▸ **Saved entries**
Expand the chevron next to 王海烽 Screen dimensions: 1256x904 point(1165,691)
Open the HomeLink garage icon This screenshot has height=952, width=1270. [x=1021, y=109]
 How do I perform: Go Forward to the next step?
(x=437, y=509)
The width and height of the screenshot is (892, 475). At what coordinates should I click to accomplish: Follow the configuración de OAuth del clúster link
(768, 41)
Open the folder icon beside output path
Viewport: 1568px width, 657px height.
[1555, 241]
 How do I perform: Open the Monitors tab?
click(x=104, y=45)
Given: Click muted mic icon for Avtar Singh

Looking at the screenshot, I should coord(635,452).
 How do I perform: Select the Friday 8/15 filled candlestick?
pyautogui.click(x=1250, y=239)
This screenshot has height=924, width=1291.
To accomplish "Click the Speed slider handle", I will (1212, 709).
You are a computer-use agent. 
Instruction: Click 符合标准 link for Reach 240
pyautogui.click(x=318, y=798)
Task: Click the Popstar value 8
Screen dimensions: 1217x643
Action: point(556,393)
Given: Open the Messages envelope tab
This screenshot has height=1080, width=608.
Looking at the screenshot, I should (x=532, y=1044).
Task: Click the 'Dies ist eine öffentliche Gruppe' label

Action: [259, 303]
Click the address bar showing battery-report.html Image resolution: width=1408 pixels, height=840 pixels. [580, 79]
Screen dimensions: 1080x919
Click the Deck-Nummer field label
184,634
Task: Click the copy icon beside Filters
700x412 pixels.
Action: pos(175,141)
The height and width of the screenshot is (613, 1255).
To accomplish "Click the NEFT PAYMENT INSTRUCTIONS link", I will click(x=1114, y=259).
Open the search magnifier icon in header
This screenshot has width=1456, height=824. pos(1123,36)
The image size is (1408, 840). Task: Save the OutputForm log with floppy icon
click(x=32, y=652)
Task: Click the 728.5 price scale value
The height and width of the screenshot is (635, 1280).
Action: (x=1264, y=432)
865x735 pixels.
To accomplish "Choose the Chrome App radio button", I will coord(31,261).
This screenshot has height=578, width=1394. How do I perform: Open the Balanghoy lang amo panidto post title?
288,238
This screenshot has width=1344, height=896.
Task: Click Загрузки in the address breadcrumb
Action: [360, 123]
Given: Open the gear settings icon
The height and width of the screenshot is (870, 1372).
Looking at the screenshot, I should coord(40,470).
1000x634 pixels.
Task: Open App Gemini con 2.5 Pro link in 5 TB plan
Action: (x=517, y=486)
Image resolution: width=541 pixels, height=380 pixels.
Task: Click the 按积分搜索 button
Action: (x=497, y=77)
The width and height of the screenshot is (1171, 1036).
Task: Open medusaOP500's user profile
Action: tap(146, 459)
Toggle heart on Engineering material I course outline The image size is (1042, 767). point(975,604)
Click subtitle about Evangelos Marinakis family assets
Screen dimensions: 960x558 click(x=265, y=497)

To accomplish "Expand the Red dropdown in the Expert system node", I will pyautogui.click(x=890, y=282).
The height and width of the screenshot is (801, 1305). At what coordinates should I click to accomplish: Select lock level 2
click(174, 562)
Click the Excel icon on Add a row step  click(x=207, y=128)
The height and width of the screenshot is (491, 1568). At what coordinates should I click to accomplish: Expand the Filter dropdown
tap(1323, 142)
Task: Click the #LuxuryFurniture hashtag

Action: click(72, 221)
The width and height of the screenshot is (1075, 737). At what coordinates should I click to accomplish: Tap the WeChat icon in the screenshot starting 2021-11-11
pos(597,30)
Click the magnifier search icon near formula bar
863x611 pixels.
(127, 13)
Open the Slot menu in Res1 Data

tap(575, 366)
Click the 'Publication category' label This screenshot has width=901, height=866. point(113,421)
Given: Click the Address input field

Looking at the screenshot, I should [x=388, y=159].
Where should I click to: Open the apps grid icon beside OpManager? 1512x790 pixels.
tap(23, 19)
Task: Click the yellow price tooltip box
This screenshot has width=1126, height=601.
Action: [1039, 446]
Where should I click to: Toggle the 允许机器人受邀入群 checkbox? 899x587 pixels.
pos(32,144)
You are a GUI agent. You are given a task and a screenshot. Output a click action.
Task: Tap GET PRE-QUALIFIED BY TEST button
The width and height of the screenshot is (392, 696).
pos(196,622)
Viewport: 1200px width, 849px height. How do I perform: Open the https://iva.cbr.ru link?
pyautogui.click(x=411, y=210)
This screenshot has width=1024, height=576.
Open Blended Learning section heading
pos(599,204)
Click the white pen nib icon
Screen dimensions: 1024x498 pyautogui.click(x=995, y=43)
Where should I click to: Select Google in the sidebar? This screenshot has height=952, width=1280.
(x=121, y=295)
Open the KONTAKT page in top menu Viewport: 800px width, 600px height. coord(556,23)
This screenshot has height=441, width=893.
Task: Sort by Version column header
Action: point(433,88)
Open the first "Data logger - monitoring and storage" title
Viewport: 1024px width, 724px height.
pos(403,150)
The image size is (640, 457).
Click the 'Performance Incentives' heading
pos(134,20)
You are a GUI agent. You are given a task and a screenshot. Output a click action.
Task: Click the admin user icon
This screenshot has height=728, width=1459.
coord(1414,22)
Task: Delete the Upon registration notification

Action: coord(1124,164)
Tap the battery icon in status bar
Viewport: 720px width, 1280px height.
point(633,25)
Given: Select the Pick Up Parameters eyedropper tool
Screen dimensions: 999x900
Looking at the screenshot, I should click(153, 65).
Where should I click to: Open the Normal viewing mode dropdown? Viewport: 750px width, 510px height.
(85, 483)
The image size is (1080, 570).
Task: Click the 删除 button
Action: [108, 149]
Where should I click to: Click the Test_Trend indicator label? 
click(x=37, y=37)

▸ **INSTRUCTIONS TO FOLLOW**
Show each line in the entries that holds the string "price".

▸ **ANSWER TO THE EXERCISE**
Task: Click the 728.5 price scale value
Task: Click the yellow price tooltip box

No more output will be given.